# [TEXTAUSSCHNITT]
# Hibernate für Eclipse



## ottens (9. Mai 2009)

Hi alle ,

bitte euch um Hilfe bin noch am studieren komme ziemlich mit java klar und habe ein JSF_Project erstellt und ich kann zwischen den Seiten hin und her wandern möchte aber gerne auf DatenBank mit Hibernate zugreifen aber wie macht man das.

die Frage kann man mir so schritt für schritt mir helfen wie ich die
DB und Hibernate (BEIDE) mit Eclipse integrieren kann,da hier meine schwäche liegt .

sitze schon seit ewig ohne Erfolg :rtfm: .

danke .

ottens


----------



## foobar (9. Mai 2009)

Was genau läuft denn nicht?

Hier ist alles ganz gut beschrieben: HIBERNATE - Relational Persistence for Idiomatic Java

Am besten verwendest du Hibernate erstmal in einer Java SE Anwendung bevor du dich mit JSF+Hibernate beschäftigst.


----------



## ottens (12. Mai 2009)

ja Hi nette Antwort mensch , also wie kann man Z.B MYSQL und Hibernate in Eclipse integrieren ,so dass wenn ich beim anlegen Z.B. eine neue Person (Eintrag) durch JSF-Seite,dass diese Person mit allen angaben in der Datenbank gespeichert werden kann, zur Person gehoren Z.B. String name, Wohnort etc.

# [DATENSÄTZE]
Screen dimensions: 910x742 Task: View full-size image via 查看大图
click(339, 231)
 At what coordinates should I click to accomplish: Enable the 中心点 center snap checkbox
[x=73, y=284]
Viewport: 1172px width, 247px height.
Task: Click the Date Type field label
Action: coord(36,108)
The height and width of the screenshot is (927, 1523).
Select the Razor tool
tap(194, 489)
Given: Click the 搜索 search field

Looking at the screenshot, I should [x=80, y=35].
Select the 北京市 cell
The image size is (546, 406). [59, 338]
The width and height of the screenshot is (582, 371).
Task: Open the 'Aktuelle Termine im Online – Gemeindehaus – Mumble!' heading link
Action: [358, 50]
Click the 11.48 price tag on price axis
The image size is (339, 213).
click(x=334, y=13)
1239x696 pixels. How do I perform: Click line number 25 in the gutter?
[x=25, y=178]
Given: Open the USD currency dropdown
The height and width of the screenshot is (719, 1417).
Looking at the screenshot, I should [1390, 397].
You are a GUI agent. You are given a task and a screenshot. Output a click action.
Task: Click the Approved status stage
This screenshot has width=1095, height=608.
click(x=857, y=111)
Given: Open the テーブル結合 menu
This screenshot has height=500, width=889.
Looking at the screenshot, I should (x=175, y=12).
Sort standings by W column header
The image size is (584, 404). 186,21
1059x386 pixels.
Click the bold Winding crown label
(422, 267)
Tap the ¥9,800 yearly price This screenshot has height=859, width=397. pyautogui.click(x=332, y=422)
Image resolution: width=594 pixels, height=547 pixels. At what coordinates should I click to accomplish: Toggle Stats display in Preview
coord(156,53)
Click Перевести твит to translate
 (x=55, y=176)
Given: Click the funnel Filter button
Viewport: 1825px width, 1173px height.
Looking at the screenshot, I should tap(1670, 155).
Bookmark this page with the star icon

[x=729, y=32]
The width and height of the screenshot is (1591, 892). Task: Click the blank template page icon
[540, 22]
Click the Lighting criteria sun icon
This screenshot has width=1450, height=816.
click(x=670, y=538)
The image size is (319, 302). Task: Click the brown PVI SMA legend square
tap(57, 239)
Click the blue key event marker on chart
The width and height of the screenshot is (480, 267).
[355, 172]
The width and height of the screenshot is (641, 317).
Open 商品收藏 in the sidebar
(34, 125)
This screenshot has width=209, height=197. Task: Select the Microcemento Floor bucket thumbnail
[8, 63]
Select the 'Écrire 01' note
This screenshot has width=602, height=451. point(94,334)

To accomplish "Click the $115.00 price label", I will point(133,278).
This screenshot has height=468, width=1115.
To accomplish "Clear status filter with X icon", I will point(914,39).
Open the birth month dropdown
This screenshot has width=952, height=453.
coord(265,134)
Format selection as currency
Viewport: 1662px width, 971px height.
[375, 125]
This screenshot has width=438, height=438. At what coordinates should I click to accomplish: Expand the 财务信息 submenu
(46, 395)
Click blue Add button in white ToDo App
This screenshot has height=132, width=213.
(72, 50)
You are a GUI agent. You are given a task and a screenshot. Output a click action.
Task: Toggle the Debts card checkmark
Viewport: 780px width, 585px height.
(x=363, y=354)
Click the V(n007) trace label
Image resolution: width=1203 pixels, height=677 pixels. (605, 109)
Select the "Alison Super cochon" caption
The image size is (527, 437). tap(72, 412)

# [AUFGABEN]
A: Beantworten Sie anhand des Forenthreads zu Hibernate in Eclipse die folgenden Fragen:
(i) Welche Art von Projekt hat ottens laut dem ersten Beitrag erstellt?
(ii) In welcher Art von Anwendung sollte Hibernate laut foobar zuerst eingesetzt werden?
(iii) Welche Datenbank nennt ottens im Beitrag vom 12. Mai 2009 als Beispiel?
B: Fassen Sie im Forenthread zu Hibernate in Eclipse den Absatz, der mit „bitte euch um Hilfe“ beginnt, als Stichpunktliste zusammen und behalten Sie dabei die wesentlichen Angaben bei.

# [ERGEBNISSE JE AUFGABE]
A:
(i) Ottens hat ein JSF-Projekt erstellt.
(ii) Hibernate sollte zuerst in einer Java-SE-Anwendung eingesetzt werden.
(iii) Ottens nennt MySQL als Beispiel.

B:
- Ottens bittet um Hilfe.
- Ottens studiert noch.
- Ottens kommt mit Java ziemlich gut zurecht.
- Ottens hat ein JSF-Projekt erstellt, in dem man zwischen den Seiten wechseln kann.
- Ottens möchte mit Hibernate auf eine Datenbank zugreifen, weiß aber nicht, wie das geht.